If you require more details, please contact the rescue by the following link;

The Chinese Crested Club Of Great Britain Rescue


----------



## Cassia (May 28, 2011)

Devil-Dogz said:


> Chinese Crested Powderpuff, Kept clipped down.
> neutered male - 4 1/2 years old.
> an active, intelligent young man seeking his forever home.
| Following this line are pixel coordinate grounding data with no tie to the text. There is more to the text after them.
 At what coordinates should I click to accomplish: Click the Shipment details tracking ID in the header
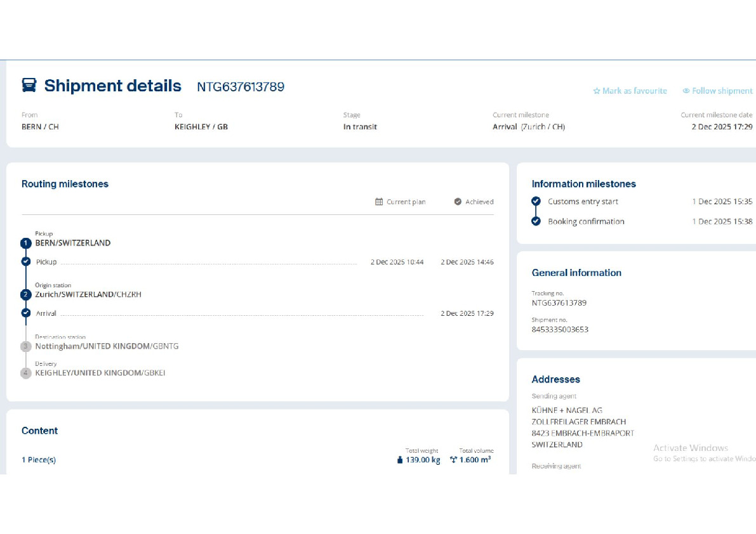pos(240,87)
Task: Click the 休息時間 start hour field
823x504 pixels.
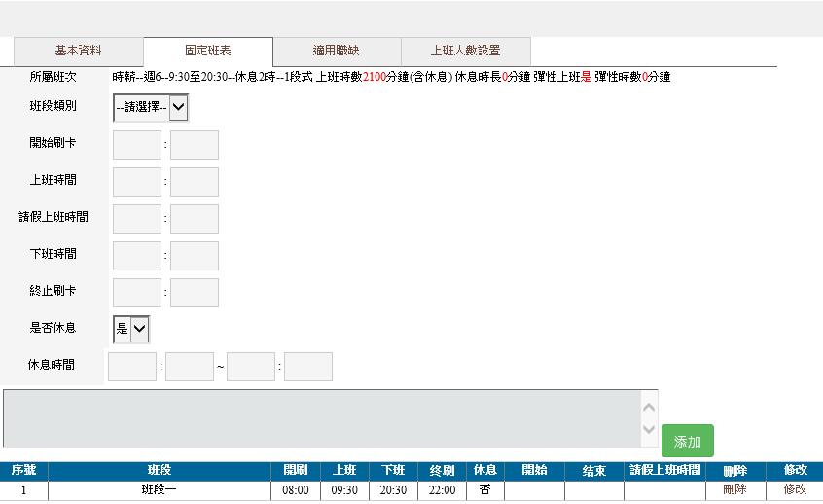Action: point(132,367)
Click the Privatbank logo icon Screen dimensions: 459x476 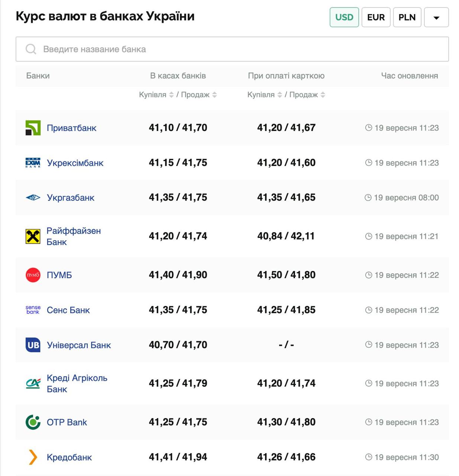(33, 128)
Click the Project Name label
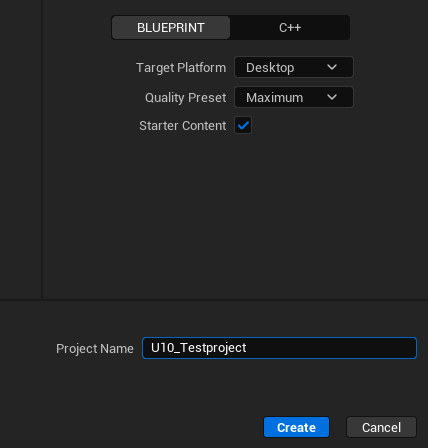The height and width of the screenshot is (448, 428). point(95,349)
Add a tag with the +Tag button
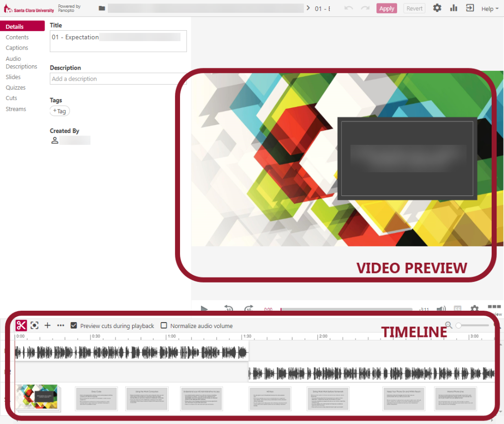 click(59, 111)
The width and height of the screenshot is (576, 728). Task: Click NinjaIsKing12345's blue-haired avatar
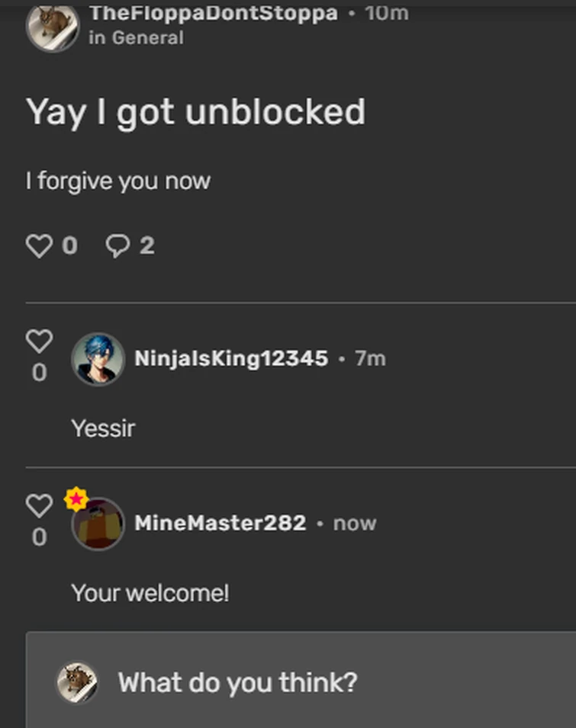[98, 359]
Hes in foster with us, gets on great with other dogs of all sizes, fine with cats and great with all people.
> Likes his walk and playing in crazy crestie style with the others.
> ...


Oh bloody hell... don't do this to me :001_wub:


----------



## Cassia (May 28, 2011)

He's so beautiful  lol hahah!
I saw Joey too... what a cutie!


----------



## Devil-Dogz (Oct 4, 2009)

Hes a smashing chap, Just needs that special someone! 
Joey was in foster with us to, and has since found a wonderful new home.


----------



## Argent (Oct 18, 2009)

He looks so sweet! I'd love to have him...must try to win my mum over hehe


----------



## Aurelia (Apr 29, 2010)

He's lovely, very lovely :001_wub:


----------



## abbiechi (Jul 2, 2011)

Oh Cassia, you _know_ you want this guy


----------



## Cassia (May 28, 2011)

abbiechi said:


> Oh Cassia, you _know_ you want this guy


I really do! hahaha but I'm saving myself for a future HL for showing.
SUCKS!


----------



## abbiechi (Jul 2, 2011)

Cassia said:


> I really do! hahaha but I'm saving myself for a future HL for showing.
> SUCKS!


Silly moment but HL, is that hair less?


----------



## Devil-Dogz (Oct 4, 2009)

well guys we do have some one interested, and depending on a home check this wee man may well have found his forever home..watch this space!


----------



## Cassia (May 28, 2011)

Devil-Dogz said:


> well guys we do have some one interested, and depending on a home check this wee man may well have found his forever home..watch this space!


YAY!    This is great!


----------



## Cassia (May 28, 2011)

abbiechi said:


> Silly moment but HL, is that hair less?


Yeah HL= Hairless.


----------



## babycham2002 (Oct 18, 2009)

Is he the one you picked up at Southern Counties?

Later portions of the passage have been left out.